**Assignment**
Write the data below out again, with each line matching the original.

[Stored items]

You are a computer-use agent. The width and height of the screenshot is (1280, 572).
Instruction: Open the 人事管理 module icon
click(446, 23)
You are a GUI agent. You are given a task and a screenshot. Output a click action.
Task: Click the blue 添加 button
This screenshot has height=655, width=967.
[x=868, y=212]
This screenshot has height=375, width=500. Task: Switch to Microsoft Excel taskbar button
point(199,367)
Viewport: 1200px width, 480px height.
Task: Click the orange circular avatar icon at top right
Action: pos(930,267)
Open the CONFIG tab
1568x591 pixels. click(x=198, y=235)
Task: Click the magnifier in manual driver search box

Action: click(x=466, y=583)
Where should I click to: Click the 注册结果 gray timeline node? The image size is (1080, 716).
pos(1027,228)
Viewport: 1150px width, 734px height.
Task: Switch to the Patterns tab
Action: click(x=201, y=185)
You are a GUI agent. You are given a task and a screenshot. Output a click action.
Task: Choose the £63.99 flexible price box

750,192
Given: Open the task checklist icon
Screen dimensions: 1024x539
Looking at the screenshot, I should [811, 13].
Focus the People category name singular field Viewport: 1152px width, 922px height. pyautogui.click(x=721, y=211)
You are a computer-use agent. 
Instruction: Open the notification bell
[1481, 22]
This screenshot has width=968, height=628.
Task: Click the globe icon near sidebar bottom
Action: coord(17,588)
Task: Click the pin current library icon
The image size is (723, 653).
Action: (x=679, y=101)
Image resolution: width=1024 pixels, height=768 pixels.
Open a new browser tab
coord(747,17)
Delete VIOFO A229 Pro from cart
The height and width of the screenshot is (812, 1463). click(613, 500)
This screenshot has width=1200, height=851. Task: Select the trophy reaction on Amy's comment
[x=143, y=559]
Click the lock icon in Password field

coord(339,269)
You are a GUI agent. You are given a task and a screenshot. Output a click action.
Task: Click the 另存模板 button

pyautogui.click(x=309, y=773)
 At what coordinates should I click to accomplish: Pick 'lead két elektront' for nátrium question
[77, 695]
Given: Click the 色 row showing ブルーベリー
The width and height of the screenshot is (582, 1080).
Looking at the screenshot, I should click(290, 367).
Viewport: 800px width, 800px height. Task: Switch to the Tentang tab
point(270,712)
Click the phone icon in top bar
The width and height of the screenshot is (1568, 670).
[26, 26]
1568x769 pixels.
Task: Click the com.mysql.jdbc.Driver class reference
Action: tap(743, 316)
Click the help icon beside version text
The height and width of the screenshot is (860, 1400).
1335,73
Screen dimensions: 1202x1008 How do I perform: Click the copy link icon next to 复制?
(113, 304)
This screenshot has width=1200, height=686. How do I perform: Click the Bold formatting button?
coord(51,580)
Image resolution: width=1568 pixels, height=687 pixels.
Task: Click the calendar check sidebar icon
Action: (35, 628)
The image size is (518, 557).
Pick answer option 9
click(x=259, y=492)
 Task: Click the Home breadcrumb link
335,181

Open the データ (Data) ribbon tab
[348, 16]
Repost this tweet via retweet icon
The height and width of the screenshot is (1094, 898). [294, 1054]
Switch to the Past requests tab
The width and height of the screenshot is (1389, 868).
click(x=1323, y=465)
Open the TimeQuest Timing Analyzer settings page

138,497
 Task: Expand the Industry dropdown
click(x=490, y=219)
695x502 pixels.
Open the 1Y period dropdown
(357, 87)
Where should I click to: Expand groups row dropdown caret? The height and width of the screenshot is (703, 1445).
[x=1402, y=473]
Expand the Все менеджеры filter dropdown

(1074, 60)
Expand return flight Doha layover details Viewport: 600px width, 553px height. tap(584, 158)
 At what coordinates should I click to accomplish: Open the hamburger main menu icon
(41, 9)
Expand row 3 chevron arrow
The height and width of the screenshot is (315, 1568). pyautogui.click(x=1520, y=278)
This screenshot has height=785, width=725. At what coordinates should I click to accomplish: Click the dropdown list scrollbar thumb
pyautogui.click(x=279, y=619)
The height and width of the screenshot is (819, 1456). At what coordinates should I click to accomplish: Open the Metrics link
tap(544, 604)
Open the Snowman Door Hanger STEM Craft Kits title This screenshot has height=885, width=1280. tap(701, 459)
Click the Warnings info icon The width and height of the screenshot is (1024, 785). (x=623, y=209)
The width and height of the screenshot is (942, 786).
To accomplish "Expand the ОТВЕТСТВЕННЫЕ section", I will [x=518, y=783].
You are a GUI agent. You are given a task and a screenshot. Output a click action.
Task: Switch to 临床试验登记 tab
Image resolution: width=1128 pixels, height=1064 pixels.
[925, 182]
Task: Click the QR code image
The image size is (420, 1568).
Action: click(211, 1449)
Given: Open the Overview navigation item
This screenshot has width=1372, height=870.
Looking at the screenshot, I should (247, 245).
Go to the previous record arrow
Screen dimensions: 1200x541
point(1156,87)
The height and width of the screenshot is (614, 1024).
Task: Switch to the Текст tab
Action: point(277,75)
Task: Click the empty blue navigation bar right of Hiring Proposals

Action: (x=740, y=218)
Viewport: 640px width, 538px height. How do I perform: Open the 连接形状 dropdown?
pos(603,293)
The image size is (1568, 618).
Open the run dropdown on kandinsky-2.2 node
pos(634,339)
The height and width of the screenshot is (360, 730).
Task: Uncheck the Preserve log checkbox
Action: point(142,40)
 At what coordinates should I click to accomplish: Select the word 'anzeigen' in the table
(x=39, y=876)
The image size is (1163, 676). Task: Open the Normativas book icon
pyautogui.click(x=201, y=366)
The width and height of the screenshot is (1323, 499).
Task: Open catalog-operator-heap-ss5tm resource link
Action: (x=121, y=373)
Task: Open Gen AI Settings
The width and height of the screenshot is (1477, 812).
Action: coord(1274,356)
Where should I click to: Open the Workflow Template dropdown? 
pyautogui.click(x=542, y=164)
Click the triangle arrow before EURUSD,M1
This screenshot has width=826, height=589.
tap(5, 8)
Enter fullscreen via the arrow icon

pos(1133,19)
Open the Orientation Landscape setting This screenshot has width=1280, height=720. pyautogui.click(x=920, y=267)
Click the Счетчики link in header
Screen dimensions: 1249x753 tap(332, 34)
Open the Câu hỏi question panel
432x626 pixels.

**Written answer**
You are a computer-use agent. The width and height of the screenshot is (1280, 572).
Instruction: Open the 人事管理 module icon
click(446, 23)
You are a GUI agent. You are given a task and a screenshot. Output a click action.
Task: Click the blue 添加 button
This screenshot has height=655, width=967.
[x=868, y=212]
This screenshot has height=375, width=500. Task: Switch to Microsoft Excel taskbar button
point(199,367)
Viewport: 1200px width, 480px height.
Task: Click the orange circular avatar icon at top right
Action: pos(930,267)
Open the CONFIG tab
1568x591 pixels. click(x=198, y=235)
Task: Click the magnifier in manual driver search box

Action: click(x=466, y=583)
Where should I click to: Click the 注册结果 gray timeline node? The image size is (1080, 716).
pos(1027,228)
Viewport: 1150px width, 734px height.
Task: Switch to the Patterns tab
Action: click(x=201, y=185)
You are a GUI agent. You are given a task and a screenshot. Output a click action.
Task: Choose the £63.99 flexible price box

750,192
Given: Open the task checklist icon
Screen dimensions: 1024x539
Looking at the screenshot, I should [811, 13].
Focus the People category name singular field Viewport: 1152px width, 922px height. pyautogui.click(x=721, y=211)
You are a computer-use agent. 
Instruction: Open the notification bell
[1481, 22]
This screenshot has width=968, height=628.
Task: Click the globe icon near sidebar bottom
Action: coord(17,588)
Task: Click the pin current library icon
The image size is (723, 653).
Action: (x=679, y=101)
Image resolution: width=1024 pixels, height=768 pixels.
Open a new browser tab
coord(747,17)
Delete VIOFO A229 Pro from cart
The height and width of the screenshot is (812, 1463). click(613, 500)
This screenshot has width=1200, height=851. Task: Select the trophy reaction on Amy's comment
[x=143, y=559]
Click the lock icon in Password field

coord(339,269)
You are a GUI agent. You are given a task and a screenshot. Output a click action.
Task: Click the 另存模板 button

pyautogui.click(x=309, y=773)
 At what coordinates should I click to accomplish: Pick 'lead két elektront' for nátrium question
[77, 695]
Given: Click the 色 row showing ブルーベリー
The width and height of the screenshot is (582, 1080).
Looking at the screenshot, I should click(290, 367).
Viewport: 800px width, 800px height. Task: Switch to the Tentang tab
point(270,712)
Click the phone icon in top bar
The width and height of the screenshot is (1568, 670).
[26, 26]
1568x769 pixels.
Task: Click the com.mysql.jdbc.Driver class reference
Action: tap(743, 316)
Click the help icon beside version text
The height and width of the screenshot is (860, 1400).
1335,73
Screen dimensions: 1202x1008 How do I perform: Click the copy link icon next to 复制?
(113, 304)
This screenshot has width=1200, height=686. How do I perform: Click the Bold formatting button?
coord(51,580)
Image resolution: width=1568 pixels, height=687 pixels.
Task: Click the calendar check sidebar icon
Action: (35, 628)
The image size is (518, 557).
Pick answer option 9
click(x=259, y=492)
 Task: Click the Home breadcrumb link
335,181

Open the データ (Data) ribbon tab
[348, 16]
Repost this tweet via retweet icon
The height and width of the screenshot is (1094, 898). [294, 1054]
Switch to the Past requests tab
The width and height of the screenshot is (1389, 868).
click(x=1323, y=465)
Open the TimeQuest Timing Analyzer settings page

138,497
 Task: Expand the Industry dropdown
click(x=490, y=219)
695x502 pixels.
Open the 1Y period dropdown
(357, 87)
Where should I click to: Expand groups row dropdown caret? The height and width of the screenshot is (703, 1445).
[x=1402, y=473]
Expand the Все менеджеры filter dropdown

(1074, 60)
Expand return flight Doha layover details Viewport: 600px width, 553px height. tap(584, 158)
 At what coordinates should I click to accomplish: Open the hamburger main menu icon
(41, 9)
Expand row 3 chevron arrow
The height and width of the screenshot is (315, 1568). pyautogui.click(x=1520, y=278)
This screenshot has height=785, width=725. At what coordinates should I click to accomplish: Click the dropdown list scrollbar thumb
pyautogui.click(x=279, y=619)
The height and width of the screenshot is (819, 1456). At what coordinates should I click to accomplish: Open the Metrics link
tap(544, 604)
Open the Snowman Door Hanger STEM Craft Kits title This screenshot has height=885, width=1280. tap(701, 459)
Click the Warnings info icon The width and height of the screenshot is (1024, 785). (x=623, y=209)
The width and height of the screenshot is (942, 786).
To accomplish "Expand the ОТВЕТСТВЕННЫЕ section", I will [x=518, y=783].
You are a GUI agent. You are given a task and a screenshot. Output a click action.
Task: Switch to 临床试验登记 tab
Image resolution: width=1128 pixels, height=1064 pixels.
[925, 182]
Task: Click the QR code image
The image size is (420, 1568).
Action: click(211, 1449)
Given: Open the Overview navigation item
This screenshot has width=1372, height=870.
Looking at the screenshot, I should (247, 245).
Go to the previous record arrow
Screen dimensions: 1200x541
point(1156,87)
The height and width of the screenshot is (614, 1024).
Task: Switch to the Текст tab
Action: point(277,75)
Task: Click the empty blue navigation bar right of Hiring Proposals

Action: (x=740, y=218)
Viewport: 640px width, 538px height. How do I perform: Open the 连接形状 dropdown?
pos(603,293)
The image size is (1568, 618).
Open the run dropdown on kandinsky-2.2 node
pos(634,339)
The height and width of the screenshot is (360, 730).
Task: Uncheck the Preserve log checkbox
Action: point(142,40)
 At what coordinates should I click to accomplish: Select the word 'anzeigen' in the table
(x=39, y=876)
The image size is (1163, 676). Task: Open the Normativas book icon
pyautogui.click(x=201, y=366)
The width and height of the screenshot is (1323, 499).
Task: Open catalog-operator-heap-ss5tm resource link
Action: (x=121, y=373)
Task: Open Gen AI Settings
The width and height of the screenshot is (1477, 812).
Action: coord(1274,356)
Where should I click to: Open the Workflow Template dropdown? 
pyautogui.click(x=542, y=164)
Click the triangle arrow before EURUSD,M1
This screenshot has width=826, height=589.
tap(5, 8)
Enter fullscreen via the arrow icon

pos(1133,19)
Open the Orientation Landscape setting This screenshot has width=1280, height=720. pyautogui.click(x=920, y=267)
Click the Счетчики link in header
Screen dimensions: 1249x753 tap(332, 34)
Open the Câu hỏi question panel
432x626 pixels.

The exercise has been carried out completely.